Without Stop-Words: Ignores stop-words, making the method more precise in identifying relevant word overlap.
Example¶
from hinteval.cores import Instance, Question, Hint, Answer
from hinteval.evaluation.answer_leakage import Lexical
lexical = Lexical(method='include_stop_words')
instance_1 = Instance(
question=Question('What is the capital of Austria?'),
answers=[Answer('Vienna')],
hints=[Hint('This city, once home to Mozart and Beethoven.'),
Hint('This city is called as Vienna.')])
instance_2 = Instance(
question=Question('Who was the president of USA in 2009?'),
answers=[Answer('Barack Obama')],
hints=[Hint('His lastname is Obama.'),
Hint('He was named the 2009 Nobel Peace Prize laureate.')])
instances = [instance_1, instance_2]
results = lexical.evaluate(instances)
print(results)
# [[0, 1], [1, 0]]
metrics = [f'{metric_key}: {metric_value.value}' for
instance in instances
for hint in instance.hints for metric_key, metric_value in
hint.metrics.items()]
print(metrics)
# ['answer-leakage-lexical-include_stop_words-sm: 0', 'answer-leakage-lexical-include_stop_words-sm: 1',
# 'answer-leakage-lexical-include_stop_words-sm: 1', 'answer-leakage-lexical-include_stop_words-sm: 0']
Contextual¶
The Contextual method uses embeddings to evaluate whether the hint is semantically similar to the answer. By leveraging advanced embeddings, this method captures nuanced similarities, even when different words are used to convey the same idea.

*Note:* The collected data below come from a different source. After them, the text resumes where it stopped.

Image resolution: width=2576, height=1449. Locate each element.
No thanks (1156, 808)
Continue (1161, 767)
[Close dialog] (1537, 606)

It detects subtle answer leakage that might not be evident through word overlap.
Note
This method supports SentenceBert models to compute contextualized word embeddings.
Example¶
from hinteval.cores import Instance, Question, Hint, Answer
from hinteval.evaluation.answer_leakage import ContextualEmbeddings
contextual = ContextualEmbeddings(sbert_model='paraphrase-multilingual-mpnet-base-v2')
instance_1 = Instance(
question=Question('What is the capital of Austria?'),
answers=[Answer('Vienna')],
hints=[Hint('This city, once home to Mozart and Beethoven.'),
Hint('This city is called as Vienna.')])
instance_2 = Instance(
question=Question('Who was the president of USA in 2009?'),
answers=[Answer('Barack Obama')],
hints=[Hint('His lastname is Obama.'),
Hint('He was named the 2009 Nobel Peace Prize laureate.')])
instances = [instance_1, instance_2]
results = contextual.evaluate(instances)
print(results)
# [[0.495, 1.0], [0.967, 0.332]]
metrics = [f'{metric_key}: {metric_value.value}' for
instance in instances
for hint in instance.hints for metric_key, metric_value in
hint.metrics.items()]
print(metrics)
# ['answer-leakage-lexical-include_stop_words-sm: 0.495', 'answer-leakage-lexical-include_stop_words-sm: 1.0',
# 'answer-leakage-lexical-include_stop_words-sm: 0.967', 'answer-leakage-lexical-include_stop_words-sm: 0.332']
Comparison¶
For each method, we provide details on:
Method |
Preferred Device |
Cost-Effectiveness |
Accuracy |
Execution Speed |
|---|---|---|---|---|
Lexical |
CPU |
Very High |
Low |
Very Fast |
Contextual |
GPU |
Moderate |
High |
Moderate |
Preferred Device: Indicates whether the method works best on CPU or GPU.
Cost-Effectiveness: Evaluates how computationally expensive the method is, considering the resources needed.
Accuracy: Reflects how accurate the method is in assessing the metric.
Execution Speed: How quickly the method executes (e.g., Fast, Moderate, Slow).